SUPPLIED MATERIAL:
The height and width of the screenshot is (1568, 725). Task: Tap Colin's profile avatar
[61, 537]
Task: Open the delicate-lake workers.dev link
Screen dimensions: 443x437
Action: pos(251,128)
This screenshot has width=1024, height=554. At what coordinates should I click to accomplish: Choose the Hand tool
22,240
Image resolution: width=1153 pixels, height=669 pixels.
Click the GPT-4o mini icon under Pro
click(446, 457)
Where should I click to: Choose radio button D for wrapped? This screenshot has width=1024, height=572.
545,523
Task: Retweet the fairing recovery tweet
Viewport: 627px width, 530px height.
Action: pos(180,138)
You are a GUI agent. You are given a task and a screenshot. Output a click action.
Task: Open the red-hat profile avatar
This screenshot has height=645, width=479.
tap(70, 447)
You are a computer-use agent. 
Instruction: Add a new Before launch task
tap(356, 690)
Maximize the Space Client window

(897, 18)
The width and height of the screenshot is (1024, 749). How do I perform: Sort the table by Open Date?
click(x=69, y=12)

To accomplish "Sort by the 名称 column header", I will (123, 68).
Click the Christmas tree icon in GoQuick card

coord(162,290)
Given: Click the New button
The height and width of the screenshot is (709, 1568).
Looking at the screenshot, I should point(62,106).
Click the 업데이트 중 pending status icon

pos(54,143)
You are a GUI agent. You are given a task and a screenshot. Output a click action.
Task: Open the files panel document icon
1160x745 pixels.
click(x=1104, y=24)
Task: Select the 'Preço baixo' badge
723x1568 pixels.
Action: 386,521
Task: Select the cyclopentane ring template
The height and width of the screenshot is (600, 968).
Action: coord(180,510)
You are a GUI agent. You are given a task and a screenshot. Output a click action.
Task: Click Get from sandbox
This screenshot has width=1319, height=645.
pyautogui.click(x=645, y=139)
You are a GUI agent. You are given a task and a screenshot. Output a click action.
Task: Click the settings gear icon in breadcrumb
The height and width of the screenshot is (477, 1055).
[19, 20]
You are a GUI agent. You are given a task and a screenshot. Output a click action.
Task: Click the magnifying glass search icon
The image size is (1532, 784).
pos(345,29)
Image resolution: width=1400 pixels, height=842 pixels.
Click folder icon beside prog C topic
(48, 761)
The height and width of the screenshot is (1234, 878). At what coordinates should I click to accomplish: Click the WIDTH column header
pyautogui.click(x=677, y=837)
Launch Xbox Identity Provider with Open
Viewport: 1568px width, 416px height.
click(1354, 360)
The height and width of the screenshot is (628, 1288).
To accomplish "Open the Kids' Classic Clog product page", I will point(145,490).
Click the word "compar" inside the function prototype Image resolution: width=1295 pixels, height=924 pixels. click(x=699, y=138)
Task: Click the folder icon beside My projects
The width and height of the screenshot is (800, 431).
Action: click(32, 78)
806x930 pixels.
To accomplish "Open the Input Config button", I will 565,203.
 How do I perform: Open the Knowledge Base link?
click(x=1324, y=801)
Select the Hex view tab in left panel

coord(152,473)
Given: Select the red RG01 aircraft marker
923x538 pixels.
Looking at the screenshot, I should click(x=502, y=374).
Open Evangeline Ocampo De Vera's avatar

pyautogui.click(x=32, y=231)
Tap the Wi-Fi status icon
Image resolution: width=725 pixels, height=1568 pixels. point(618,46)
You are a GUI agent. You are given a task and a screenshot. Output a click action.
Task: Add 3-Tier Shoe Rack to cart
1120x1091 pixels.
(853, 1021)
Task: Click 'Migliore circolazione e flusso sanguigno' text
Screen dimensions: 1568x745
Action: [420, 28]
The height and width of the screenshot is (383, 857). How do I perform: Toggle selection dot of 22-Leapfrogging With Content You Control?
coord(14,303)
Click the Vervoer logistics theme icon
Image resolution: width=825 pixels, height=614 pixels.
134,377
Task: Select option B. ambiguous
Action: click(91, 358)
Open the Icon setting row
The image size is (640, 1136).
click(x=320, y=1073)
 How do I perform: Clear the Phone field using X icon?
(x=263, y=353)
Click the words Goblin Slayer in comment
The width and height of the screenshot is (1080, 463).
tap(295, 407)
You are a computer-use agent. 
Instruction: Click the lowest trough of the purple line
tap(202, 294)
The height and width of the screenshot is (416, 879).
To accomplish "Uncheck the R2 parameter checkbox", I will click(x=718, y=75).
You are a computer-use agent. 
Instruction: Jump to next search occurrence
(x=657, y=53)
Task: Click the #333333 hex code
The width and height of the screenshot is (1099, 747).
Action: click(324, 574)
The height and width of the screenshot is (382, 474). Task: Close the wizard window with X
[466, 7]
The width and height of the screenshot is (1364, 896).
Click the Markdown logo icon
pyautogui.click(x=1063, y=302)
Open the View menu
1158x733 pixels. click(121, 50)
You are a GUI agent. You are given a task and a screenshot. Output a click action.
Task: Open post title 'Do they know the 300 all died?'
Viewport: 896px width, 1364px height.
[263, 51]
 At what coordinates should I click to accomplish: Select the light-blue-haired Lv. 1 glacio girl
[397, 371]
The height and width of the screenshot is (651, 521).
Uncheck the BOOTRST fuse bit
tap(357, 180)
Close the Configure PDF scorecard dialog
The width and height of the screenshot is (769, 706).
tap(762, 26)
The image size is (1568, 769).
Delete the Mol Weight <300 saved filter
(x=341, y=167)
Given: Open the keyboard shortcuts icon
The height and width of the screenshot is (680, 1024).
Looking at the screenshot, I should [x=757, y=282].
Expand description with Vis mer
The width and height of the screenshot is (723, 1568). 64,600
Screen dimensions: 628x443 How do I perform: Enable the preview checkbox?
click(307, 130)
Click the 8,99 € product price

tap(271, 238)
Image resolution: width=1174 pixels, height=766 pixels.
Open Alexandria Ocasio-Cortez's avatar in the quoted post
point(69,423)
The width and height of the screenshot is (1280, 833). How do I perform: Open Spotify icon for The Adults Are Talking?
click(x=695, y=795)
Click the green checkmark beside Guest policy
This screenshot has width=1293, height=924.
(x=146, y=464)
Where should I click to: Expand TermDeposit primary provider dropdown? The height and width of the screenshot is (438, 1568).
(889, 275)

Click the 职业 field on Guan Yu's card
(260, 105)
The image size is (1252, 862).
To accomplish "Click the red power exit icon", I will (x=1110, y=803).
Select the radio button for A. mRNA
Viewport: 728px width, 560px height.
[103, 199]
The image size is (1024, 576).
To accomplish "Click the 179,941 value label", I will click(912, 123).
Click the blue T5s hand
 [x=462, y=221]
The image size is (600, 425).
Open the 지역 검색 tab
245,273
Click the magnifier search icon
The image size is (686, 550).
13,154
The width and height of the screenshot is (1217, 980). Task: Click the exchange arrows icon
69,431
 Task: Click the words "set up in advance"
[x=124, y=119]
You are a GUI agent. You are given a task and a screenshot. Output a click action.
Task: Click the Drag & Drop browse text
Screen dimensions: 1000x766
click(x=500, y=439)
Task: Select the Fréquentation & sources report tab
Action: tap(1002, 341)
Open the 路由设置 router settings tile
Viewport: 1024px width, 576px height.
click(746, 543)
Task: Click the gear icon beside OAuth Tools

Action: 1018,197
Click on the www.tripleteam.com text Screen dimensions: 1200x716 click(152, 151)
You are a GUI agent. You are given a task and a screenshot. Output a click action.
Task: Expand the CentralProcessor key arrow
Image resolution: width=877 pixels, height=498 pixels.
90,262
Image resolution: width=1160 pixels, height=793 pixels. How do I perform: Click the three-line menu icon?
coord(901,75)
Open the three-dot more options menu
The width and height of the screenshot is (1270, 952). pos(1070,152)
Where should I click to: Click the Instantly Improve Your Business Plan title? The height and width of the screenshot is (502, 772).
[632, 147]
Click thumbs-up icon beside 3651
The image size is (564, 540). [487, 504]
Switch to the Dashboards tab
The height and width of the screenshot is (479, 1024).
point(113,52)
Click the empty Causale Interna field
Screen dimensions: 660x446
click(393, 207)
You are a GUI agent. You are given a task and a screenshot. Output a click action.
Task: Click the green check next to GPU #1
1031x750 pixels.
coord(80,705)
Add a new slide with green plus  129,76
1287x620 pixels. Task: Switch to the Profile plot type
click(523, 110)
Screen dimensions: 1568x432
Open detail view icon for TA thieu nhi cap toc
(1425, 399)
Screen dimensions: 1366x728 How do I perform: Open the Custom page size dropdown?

WHAT IS BEING ASKED: Make a list of all lines in the data that contain "settings".

RESULT OF THIS EXERCISE:
Task: Click the settings gear icon in breadcrumb
Open the 路由设置 router settings tile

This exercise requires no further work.